Lincoln empezó a juguetear con el sombrero de copa apoyado sobre su regazo. Se sentía aprisionado entre los dos hombres, pero sobre todo le angustiaba no entender la mitad de las cosas que oía. Llevaba muchos años sin hablar ni escuchar español. En las calles de Nueva York había usado un par de frases para hacerse entender con los hispanos de la ciudad, pero eso no era suficiente para comprender palabras técnicas. Hizo un esfuerzo por traducir cada palabra en su mente.

—A lo mejor estamos hablando demasiado rápido. Se me ha olvidado que tan sólo lleva en España unas horas —dijo Hércules interpretando la mirada confusa de su amigo. Por otro lado, me temo que no conoces mucho de la historia de España.

Antes de que Lincoln respondiera la carroza dio un brusco giro y se introdujo a través de una verja negra. Los árboles cubrían como un manto sus cabezas y el olor a jazmines le hizo olvidar por unos momentos su azoramiento. Los cuatro hombres salieron del carruaje rápidamente y se dirigieron a las escalinatas, donde dos agentes vestidos con su uniforme azul marino se pusieron firmes al verlos pasar. Mientras ascendían, la luz de las farolas iluminó las solemnes estatuas de la entrada. Lincoln levantó la vista y observó la fachada imponente, pero no pudo atender a sus detalles.

El hall estaba en penumbra, pero dos conserjes les esperaban en la entrada con quinqués. Con un gesto se pusieron en marcha y el grupo subió por la escalinata de mármol hasta la planta superior. Mantorella hizo un gesto de extrañeza.

—¿Por qué vamos a la planta superior? La sala de Manuscritos raros está abajo.

—Señor, el profesor François Arouet se encontraba en esa planta cuando sufrió... —el hombre titubeó y dijo por fin— el accidente.
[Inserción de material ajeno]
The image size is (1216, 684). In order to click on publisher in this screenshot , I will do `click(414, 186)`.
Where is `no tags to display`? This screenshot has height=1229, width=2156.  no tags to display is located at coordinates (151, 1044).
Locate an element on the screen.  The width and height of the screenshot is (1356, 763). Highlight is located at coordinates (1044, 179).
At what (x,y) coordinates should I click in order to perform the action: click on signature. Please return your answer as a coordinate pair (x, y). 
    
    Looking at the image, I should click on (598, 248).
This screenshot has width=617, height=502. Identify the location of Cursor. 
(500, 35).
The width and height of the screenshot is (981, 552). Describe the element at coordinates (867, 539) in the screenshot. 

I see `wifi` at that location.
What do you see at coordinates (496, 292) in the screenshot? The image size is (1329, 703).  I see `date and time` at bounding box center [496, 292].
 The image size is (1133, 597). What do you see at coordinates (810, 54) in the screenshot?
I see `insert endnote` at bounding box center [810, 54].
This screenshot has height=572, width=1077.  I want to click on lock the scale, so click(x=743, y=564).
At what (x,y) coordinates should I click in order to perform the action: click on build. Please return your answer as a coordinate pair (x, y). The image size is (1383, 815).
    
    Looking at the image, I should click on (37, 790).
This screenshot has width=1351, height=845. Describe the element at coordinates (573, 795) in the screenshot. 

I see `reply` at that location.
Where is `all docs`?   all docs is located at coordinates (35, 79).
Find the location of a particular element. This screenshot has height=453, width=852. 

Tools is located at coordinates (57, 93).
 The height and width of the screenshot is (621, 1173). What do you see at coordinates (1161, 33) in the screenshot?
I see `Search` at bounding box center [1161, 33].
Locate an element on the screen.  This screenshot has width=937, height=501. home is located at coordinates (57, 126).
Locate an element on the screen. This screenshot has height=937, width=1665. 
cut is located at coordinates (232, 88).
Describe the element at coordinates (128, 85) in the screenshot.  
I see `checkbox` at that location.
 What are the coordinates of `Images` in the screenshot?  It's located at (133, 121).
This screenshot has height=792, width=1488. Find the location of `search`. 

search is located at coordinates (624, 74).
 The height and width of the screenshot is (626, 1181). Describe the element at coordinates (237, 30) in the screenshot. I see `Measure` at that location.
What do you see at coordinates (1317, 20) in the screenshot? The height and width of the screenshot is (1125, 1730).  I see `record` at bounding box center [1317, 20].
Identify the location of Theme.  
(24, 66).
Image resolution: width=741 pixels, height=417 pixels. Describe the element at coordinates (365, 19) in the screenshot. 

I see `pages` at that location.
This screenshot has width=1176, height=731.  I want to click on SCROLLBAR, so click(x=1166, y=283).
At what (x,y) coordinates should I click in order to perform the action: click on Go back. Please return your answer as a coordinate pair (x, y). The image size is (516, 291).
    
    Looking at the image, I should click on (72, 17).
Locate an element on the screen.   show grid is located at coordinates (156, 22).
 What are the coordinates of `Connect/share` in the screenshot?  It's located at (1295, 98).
Recorrieron un largo pasillo que aparecía y desaparecía a la luz de los quinqués, hasta que los conserjes se pararon frente a una puerta. Los destellos de la sala les deslumbraron al principio. Cuando lograron recuperar la vista, observaron un gran salón de paredes forradas de estanterías y gigantescos mapas antiguos. Alguien había encendido todas las velas de una inmensa lámpara de araña y los grandes ventanales parecían grandes bocas negras por donde se escapaba la luz. Dos agentes de pie custodiaban a un individuo que con la cara inclinada parecía exhausto; a su lado un hombre vestido con un traje de calle miraba a través de una gran lente los oídos de la víctima. Cuando se acercaron más, pudieron ver la sangre reseca que recorría las orejas y caía por los hombros del hombre hasta las mangas. Al pararse delante del individuo este levantó la cabeza y con la mirada ida les observó sin mostrar la más mínima emoción o dolor.